# Stack overflow tag network

In [None]:
import pandas as pd
import matplotlib.pyplot as plt
import networkx as nx
import numpy as np
import math
from random import sample
from IPython.display import display 
import statistics as stat
from collections import Counter

# 1. read data to df

In [None]:
links=pd.read_csv('../input/stack-overflow-tag-network/stack_network_links.csv')
nodes=pd.read_csv('../input/stack-overflow-tag-network/stack_network_nodes.csv')

# display df and check null
display(links.head(5))
print('Contains null =',links.isnull().values.any())
display(nodes.head(5))
print('Contains null =',nodes.isnull().values.any())

<li>links['value']= the weight of the edge, the width of the edge</li>
<li>nodes['group']= the color of the node; the closeness of the node</li>
<li>nodes['nodesize']= the node size</li>

# 2. EDA

<li>number of nodes and edges</li>
<li>links['value'] distribution (bar or hist)</li>
<li>nodes['nodesize'] distribution</li>
<li>nodes['group'] statistics</li>

### 2.1 number of nodes and edges

In [None]:
# num of nodes and edges
num_links=len(links)
num_nodes=len(nodes)

print('Number of nodes =',num_nodes)
print('Number of links =', num_links)

### 2.2 links['value'] and nodes['nodesize'] distribution hist plot

In [None]:
# plot the histogram of the link value and node size
figsize=(12,4)
fig, (ax1, ax2) = plt.subplots(1, 2,figsize=figsize)
fontsize=14

plt.subplot(1, 2, 1)
ax1=links.value.hist()
ax1.set_title('Link Value Distribution',fontsize=fontsize)
ax1.set_xlabel('link value')
ax1.plot()

plt.subplot(1, 2, 2)
ax2=nodes.nodesize.hist(color='red')
ax2.set_title('Node Size Distribution',fontsize=fontsize)
ax2.set_xlabel('Node Size')

### 2.3 nodes['group'] distribution bar plot

In [None]:
group_count=nodes['group'].value_counts()

group_name=group_count.index
group_name=group_name.astype(str)
group_cnt=group_count.values

print('group_name:',group_name)
print('group_cnt',group_cnt,'\n')
print('Length check =',len(group_cnt)==len(group_name))

In [None]:
# function for bar plot with numerical label
def bar_plt(figsize,title,width,x,y,xlabel,ylabel):
    fig, ax = plt.subplots(figsize=figsize)
    # set title
    ax.set_title(title,fontsize=14)
    # set x axis label location
    x_loc=np.arange(len(x))
    ax.set_xticks(x_loc)
    # height
    height=list(y)
    # bar rectangle
    rect = ax.bar(x, height, width,color='Lightblue')
    # set x and y label
    ax.set_ylabel(ylabel)
    ax.set_xlabel(xlabel)
    # set the text for each rect
    for j in range(len(x_loc)):
        ax.text(x_loc[j],height[j],str(height[j]),ha='center')

# Problem A:
In the Stack Overflow tag network notebook, what does the final loop in bar_plt do?
# Problem B:
Retype the Stack Overflow tag network notebook from "# bar rectangle" to "ax.text(x_loc[j],height[j],str(height[j]),ha='center')".

# Data shown:
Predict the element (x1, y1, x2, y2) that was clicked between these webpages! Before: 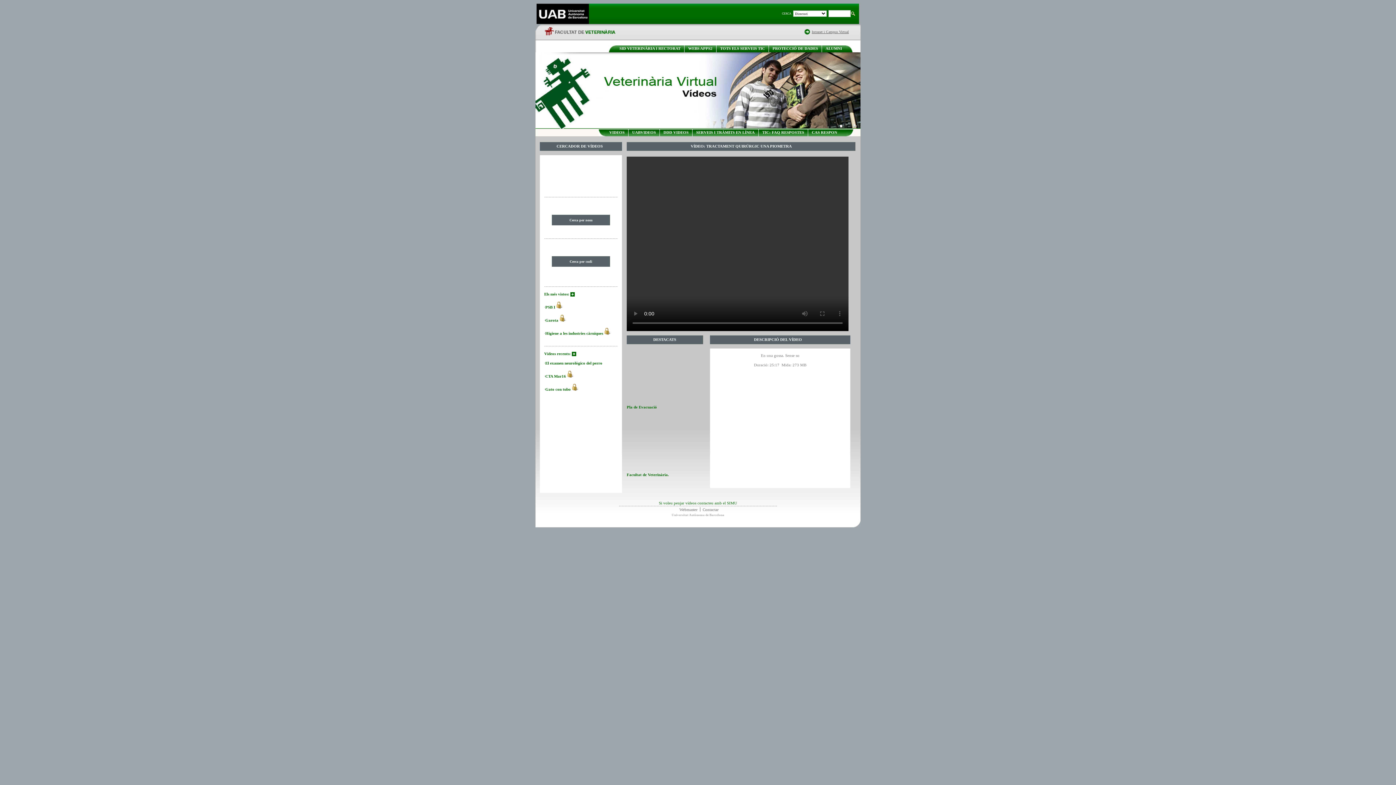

# Exercise solution A:
It writes each bar's height as a text label at that bar's x position and height, centered horizontally. This gives the bar plot the numerical labels that the function's comment describes.

# Exercise solution B:
# bar rectangle
    rect = ax.bar(x, height, width,color='Lightblue')
    # set x and y label
    ax.set_ylabel(ylabel)
    ax.set_xlabel(xlabel)
    # set the text for each rect
    for j in range(len(x_loc)):
        ax.text(x_loc[j],height[j],str(height[j]),ha='center')